■ Task requirements
Lay out the data from the line that contains "Lavora con noi (248, 724)" through the line that contains "Informativa privacy (261, 619)", both included, as a two-column CSV with the headers text and answer, one row per line of data. Put each value in its own quoted field and replace any line breaks with spaces.

(Dataset excerpt)
>>>
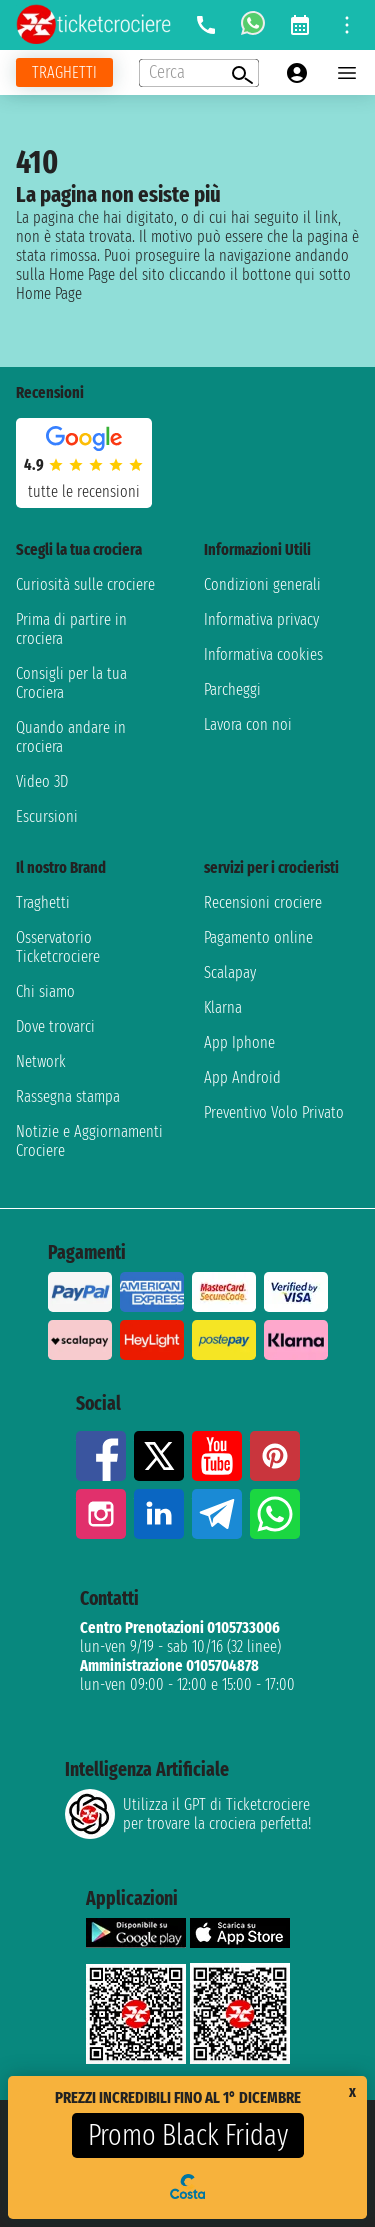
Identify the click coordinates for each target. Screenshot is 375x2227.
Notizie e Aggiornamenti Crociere (89, 1141)
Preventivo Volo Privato (274, 1112)
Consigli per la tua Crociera (71, 683)
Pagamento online (258, 937)
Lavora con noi (248, 724)
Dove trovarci (55, 1026)
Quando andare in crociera (71, 737)
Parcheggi (232, 689)
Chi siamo (45, 991)
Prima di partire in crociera (71, 629)
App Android (242, 1077)
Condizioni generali (262, 584)
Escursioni (47, 816)
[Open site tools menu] (347, 25)
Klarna (223, 1007)
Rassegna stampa (68, 1096)
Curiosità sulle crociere (85, 584)
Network (41, 1061)
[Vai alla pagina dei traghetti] (64, 72)
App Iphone (239, 1042)
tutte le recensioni (84, 491)
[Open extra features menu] (199, 73)
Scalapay (230, 972)
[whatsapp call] (253, 25)
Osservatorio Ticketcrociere (58, 947)
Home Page (49, 293)
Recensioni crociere (263, 902)
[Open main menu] (347, 73)
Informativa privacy (261, 619)
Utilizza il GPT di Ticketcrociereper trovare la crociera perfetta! (188, 1814)
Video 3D (42, 781)
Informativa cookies (263, 654)
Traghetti (43, 902)
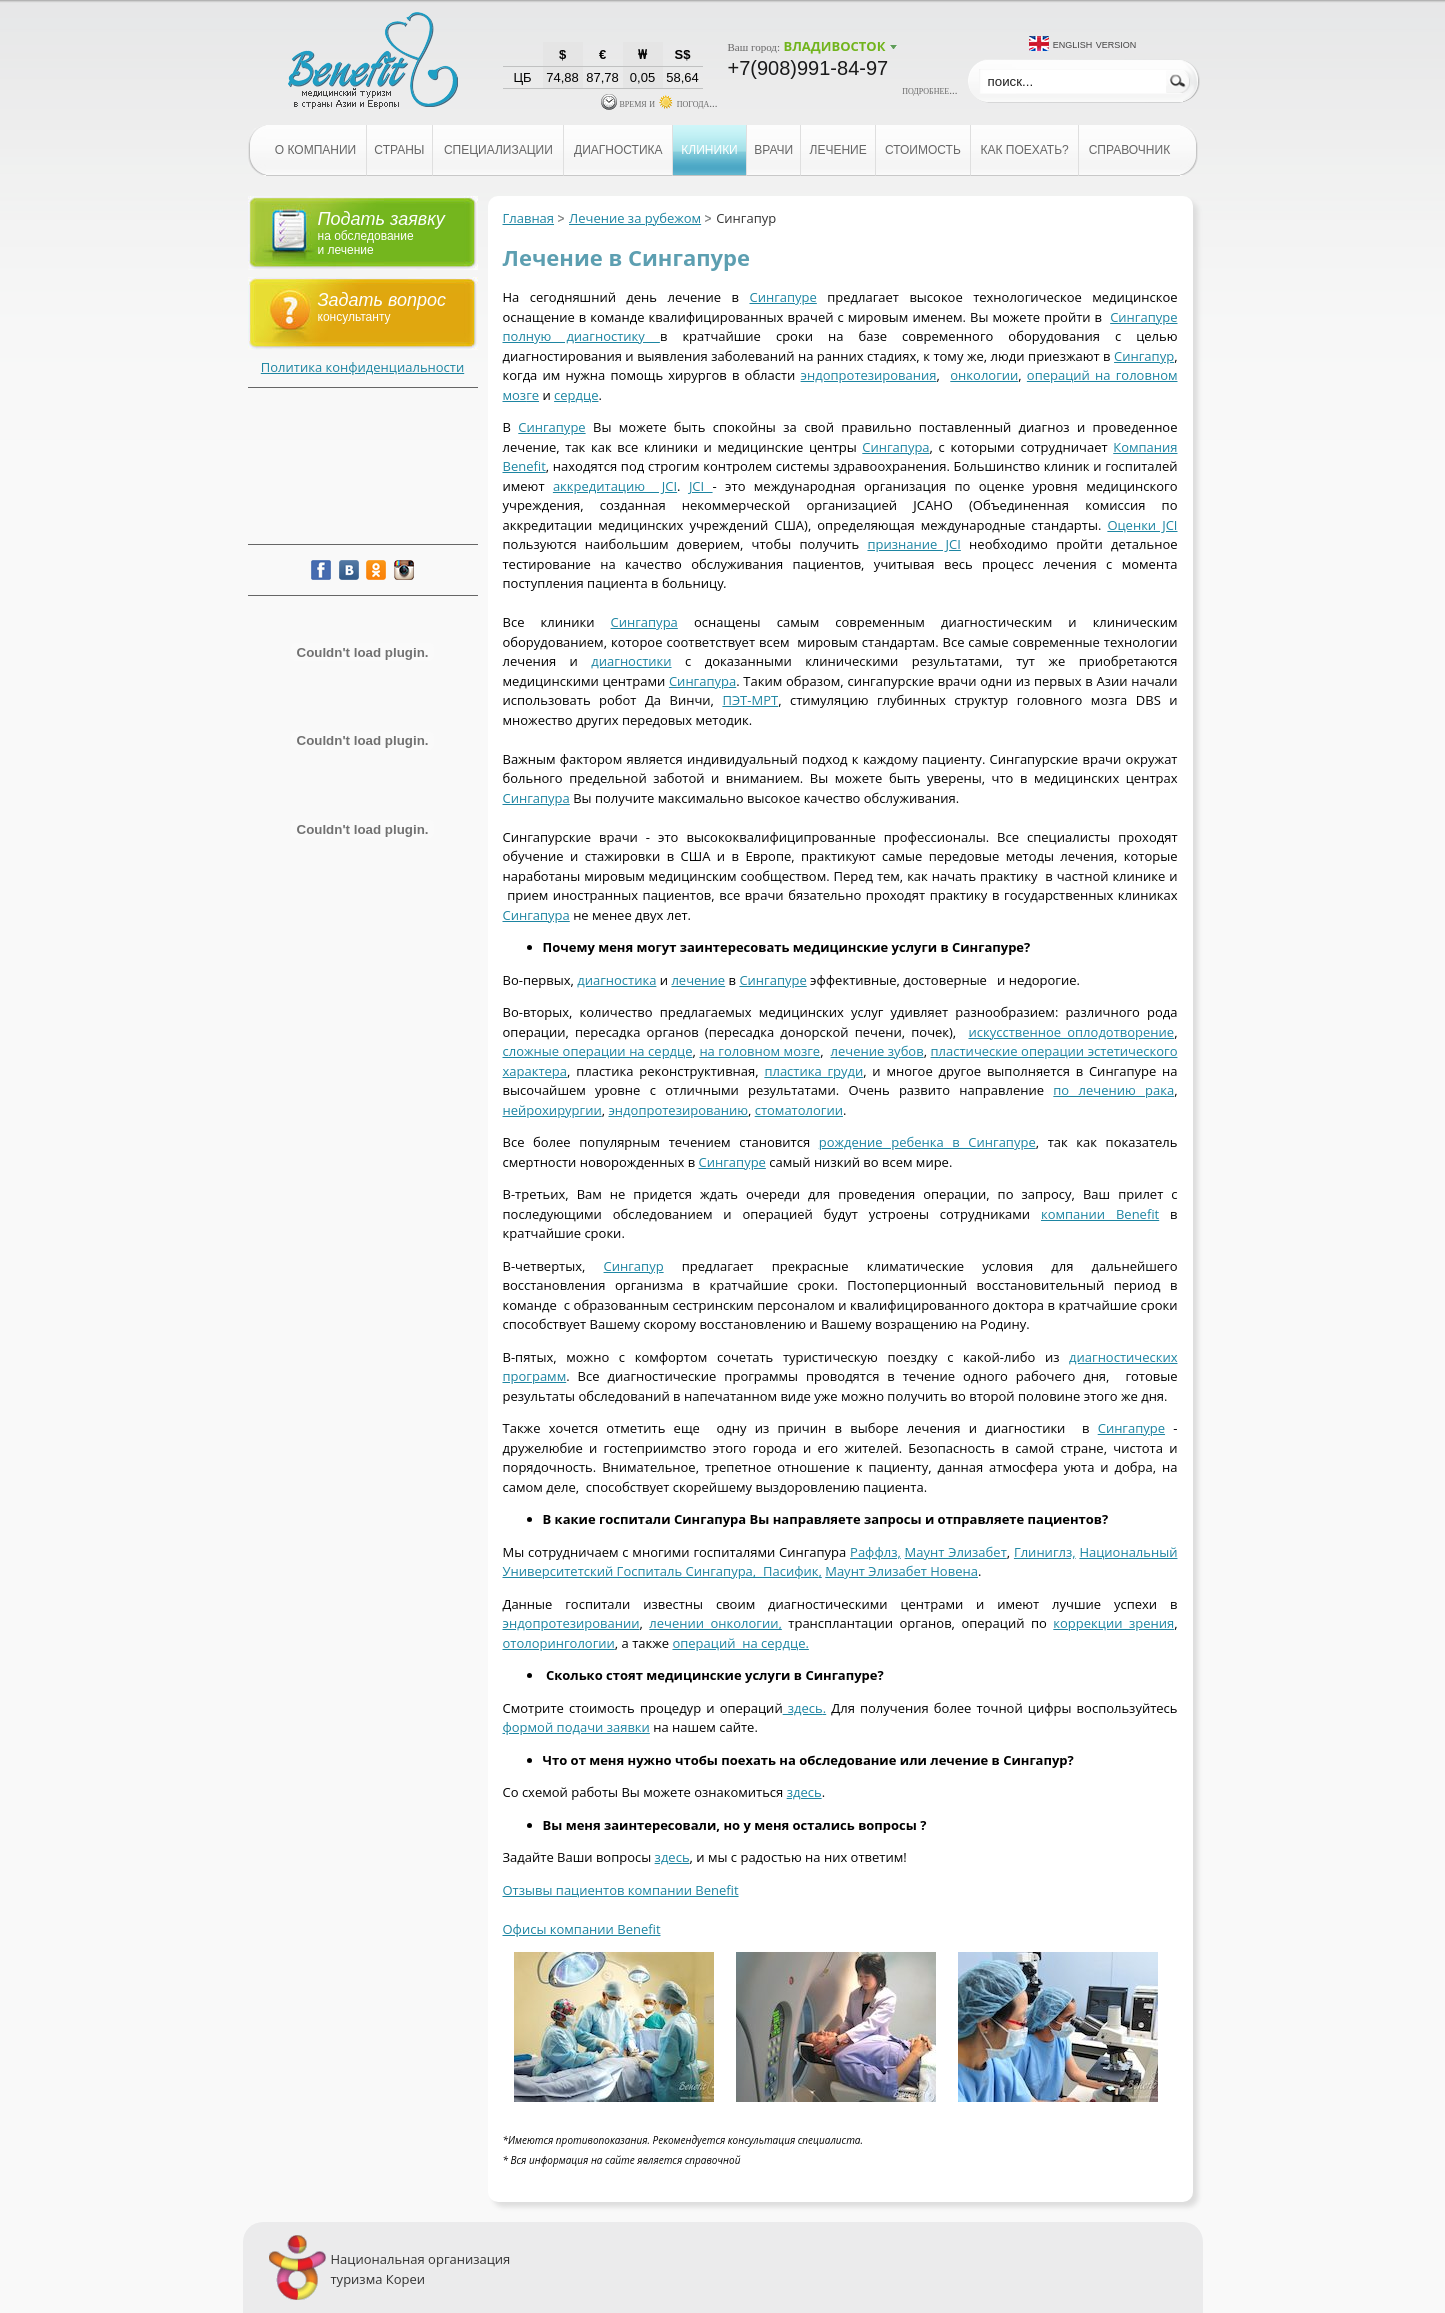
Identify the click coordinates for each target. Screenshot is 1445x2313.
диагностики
<<<
■ Worked solution
text,answer
"Lavora con noi","(248, 724)"
"Dove trovarci","(55, 1026)"
"Quando andare in crociera","(71, 737)"
"Parcheggi","(232, 689)"
"Chi siamo","(45, 991)"
"Prima di partire in crociera","(71, 629)"
"App Android","(242, 1077)"
"Condizioni generali","(262, 584)"
"Escursioni","(47, 816)"
"[Open site tools menu]","(347, 25)"
"Klarna","(223, 1007)"
"Rassegna stampa","(68, 1096)"
"Curiosità sulle crociere","(85, 584)"
"Network","(41, 1061)"
"[Vai alla pagina dei traghetti]","(64, 72)"
"App Iphone","(239, 1042)"
"tutte le recensioni","(84, 491)"
"[Open extra features menu]","(199, 73)"
"Scalapay","(230, 972)"
"[whatsapp call]","(253, 25)"
"Osservatorio Ticketcrociere","(58, 947)"
"Home Page","(49, 293)"
"Recensioni crociere","(263, 902)"
"[Open main menu]","(347, 73)"
"Informativa privacy","(261, 619)"